**TASK**
Copy exactly the lines of the material below that run from the one containing "Locución Deportiva (194, 1852)" through the one containing "Comment (14, 1618)". Copy no other lines.

**INPUT FOR THIS TASK**
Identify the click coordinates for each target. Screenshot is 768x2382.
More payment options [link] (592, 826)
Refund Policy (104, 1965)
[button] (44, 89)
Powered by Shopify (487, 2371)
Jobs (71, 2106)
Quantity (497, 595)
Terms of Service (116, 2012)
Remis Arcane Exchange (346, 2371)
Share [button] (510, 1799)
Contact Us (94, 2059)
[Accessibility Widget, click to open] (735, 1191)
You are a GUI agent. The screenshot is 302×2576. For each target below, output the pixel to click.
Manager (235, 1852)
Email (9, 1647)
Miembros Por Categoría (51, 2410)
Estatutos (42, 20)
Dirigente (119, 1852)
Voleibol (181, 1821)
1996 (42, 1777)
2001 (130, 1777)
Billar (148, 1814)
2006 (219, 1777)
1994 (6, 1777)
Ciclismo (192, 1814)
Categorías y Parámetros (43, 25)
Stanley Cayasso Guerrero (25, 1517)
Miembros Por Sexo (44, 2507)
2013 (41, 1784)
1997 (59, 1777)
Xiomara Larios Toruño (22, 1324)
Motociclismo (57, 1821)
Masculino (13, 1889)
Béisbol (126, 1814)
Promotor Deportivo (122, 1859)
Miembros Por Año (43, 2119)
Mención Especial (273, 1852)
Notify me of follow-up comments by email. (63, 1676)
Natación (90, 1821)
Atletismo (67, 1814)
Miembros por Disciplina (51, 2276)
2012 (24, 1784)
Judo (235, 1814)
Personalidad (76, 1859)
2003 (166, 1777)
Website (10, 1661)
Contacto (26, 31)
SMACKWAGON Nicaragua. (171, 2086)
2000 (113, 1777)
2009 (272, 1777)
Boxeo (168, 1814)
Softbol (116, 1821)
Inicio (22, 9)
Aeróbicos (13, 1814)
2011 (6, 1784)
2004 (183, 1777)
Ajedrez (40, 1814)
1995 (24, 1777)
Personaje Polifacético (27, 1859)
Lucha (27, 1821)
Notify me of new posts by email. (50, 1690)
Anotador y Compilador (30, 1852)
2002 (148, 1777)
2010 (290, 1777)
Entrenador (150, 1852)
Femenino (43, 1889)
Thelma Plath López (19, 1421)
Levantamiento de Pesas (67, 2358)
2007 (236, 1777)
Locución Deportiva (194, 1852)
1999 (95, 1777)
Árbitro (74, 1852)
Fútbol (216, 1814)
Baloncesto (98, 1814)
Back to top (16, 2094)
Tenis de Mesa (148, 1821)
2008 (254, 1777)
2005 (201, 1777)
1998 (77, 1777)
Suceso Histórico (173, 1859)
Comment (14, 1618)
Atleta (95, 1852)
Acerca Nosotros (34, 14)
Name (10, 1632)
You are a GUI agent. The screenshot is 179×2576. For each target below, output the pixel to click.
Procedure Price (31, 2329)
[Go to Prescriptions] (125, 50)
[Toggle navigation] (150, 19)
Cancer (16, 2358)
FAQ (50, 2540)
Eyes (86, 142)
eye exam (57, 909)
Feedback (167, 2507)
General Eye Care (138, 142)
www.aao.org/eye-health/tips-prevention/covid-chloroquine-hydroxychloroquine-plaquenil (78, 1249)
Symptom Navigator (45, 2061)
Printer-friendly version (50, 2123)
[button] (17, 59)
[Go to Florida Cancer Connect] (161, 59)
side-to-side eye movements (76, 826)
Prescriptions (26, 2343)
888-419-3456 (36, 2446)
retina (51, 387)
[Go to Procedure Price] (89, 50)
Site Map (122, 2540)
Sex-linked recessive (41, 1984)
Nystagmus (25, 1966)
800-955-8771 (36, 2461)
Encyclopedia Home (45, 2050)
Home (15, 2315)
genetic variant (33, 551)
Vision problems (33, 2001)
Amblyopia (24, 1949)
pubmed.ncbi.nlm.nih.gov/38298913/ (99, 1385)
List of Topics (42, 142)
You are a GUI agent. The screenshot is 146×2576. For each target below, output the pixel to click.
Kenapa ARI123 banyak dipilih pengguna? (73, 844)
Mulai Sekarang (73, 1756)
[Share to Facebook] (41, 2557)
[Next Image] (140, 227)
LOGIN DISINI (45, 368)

**RESULT BELOW**
Locución Deportiva (194, 1852)
1999 (95, 1777)
Árbitro (74, 1852)
Fútbol (216, 1814)
Baloncesto (98, 1814)
Back to top (16, 2094)
Tenis de Mesa (148, 1821)
2008 (254, 1777)
2005 (201, 1777)
1998 (77, 1777)
Suceso Histórico (173, 1859)
Comment (14, 1618)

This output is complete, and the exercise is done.